結局、日記としての意味がなくなってしまうので、デジタル媒体と同レベルの開示を紙ノートに対して努めてみるものの、やはり一定の緊張や強張りを伴う形になってしまっている。
以前、某タレントがニュースのコメントで「子供の頃、私は日記帳に名前をつけていて、何か日常で嫌なことがあると『帰ったら〇〇ちゃん(日記帳)に愚痴を聞いてもらおう』と思ってやり過ごしていた」的なことを話していた。擬人化までしたことはないが、一旦人に開示するかのような気持ちになるのにはとても共感する所があった。ちなみに書き終えた日記帳は誰にも見せずに、都度捨てていたらしい。
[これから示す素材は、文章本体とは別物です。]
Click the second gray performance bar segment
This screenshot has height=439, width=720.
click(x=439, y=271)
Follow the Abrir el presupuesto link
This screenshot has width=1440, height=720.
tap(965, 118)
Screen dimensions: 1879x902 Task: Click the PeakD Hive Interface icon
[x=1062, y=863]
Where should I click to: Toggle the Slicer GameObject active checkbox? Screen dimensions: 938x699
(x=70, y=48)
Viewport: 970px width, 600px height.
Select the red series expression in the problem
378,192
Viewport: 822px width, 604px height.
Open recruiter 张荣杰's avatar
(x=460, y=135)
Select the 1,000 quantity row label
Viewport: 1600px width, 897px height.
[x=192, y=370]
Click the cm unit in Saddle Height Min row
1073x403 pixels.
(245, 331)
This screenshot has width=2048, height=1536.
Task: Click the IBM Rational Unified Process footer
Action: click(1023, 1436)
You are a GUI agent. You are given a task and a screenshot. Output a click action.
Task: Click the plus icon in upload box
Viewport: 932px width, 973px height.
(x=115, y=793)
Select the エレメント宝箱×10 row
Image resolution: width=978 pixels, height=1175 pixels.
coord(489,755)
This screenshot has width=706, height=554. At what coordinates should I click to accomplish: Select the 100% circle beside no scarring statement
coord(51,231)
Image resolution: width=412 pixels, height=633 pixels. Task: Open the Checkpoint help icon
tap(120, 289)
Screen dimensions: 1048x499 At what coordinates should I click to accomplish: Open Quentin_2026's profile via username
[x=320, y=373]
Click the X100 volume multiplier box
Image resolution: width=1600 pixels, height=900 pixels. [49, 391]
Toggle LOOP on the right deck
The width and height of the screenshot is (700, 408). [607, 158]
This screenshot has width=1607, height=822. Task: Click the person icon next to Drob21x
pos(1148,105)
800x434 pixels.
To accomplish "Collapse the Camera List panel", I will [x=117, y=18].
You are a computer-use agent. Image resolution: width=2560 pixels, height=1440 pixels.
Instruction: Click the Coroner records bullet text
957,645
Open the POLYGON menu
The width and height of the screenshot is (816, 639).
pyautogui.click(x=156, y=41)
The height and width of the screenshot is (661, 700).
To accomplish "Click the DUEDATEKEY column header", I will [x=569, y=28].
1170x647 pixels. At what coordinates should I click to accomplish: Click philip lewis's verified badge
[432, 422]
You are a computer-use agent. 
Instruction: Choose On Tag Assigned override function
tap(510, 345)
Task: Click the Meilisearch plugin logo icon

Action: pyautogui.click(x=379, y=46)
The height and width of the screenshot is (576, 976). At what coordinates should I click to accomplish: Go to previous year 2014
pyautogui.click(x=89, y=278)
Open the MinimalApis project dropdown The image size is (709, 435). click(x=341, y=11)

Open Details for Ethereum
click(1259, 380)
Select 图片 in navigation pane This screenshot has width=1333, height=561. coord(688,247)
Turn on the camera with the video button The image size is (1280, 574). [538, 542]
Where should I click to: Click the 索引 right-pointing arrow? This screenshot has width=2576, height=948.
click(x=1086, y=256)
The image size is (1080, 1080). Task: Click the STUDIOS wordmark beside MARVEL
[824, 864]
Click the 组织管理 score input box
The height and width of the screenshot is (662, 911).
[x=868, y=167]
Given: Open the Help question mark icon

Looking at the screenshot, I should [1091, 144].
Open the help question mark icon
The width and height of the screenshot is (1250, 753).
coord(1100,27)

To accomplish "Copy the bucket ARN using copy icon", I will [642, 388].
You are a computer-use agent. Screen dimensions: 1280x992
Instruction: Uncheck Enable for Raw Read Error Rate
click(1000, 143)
これはひとつの信頼の高め方だと思った。
また、去年から聴いてるImage CastというPodcastで東さんが「地中深くにに埋められて、誰にも発見されないまま未来永劫存在し続けて欲しい」的なことを仰っていた。読まれたくはないが、なかったことになるのは惜しい、という矛盾するような気持ちにも確かに共感できる。(話題が深くは掘られなかったので、解釈として合っているかは怪しい)
ということで自分は今書いているA4ノート日記は一旦書き切り、これはすぐに捨てることにして、今後はまた安心して残せるデジタルに戻るのだろうと思う。余談だが、日記アプリはあまりにサクッと過去の日記を見返せてしまい「歳を重ねて最近やっと分かってきた」と意気揚々と書こうとした気付きを、1年前に3年前にも10年前にも同じテンションで発見していることを残酷に突きつけてくれる。大変助かっている。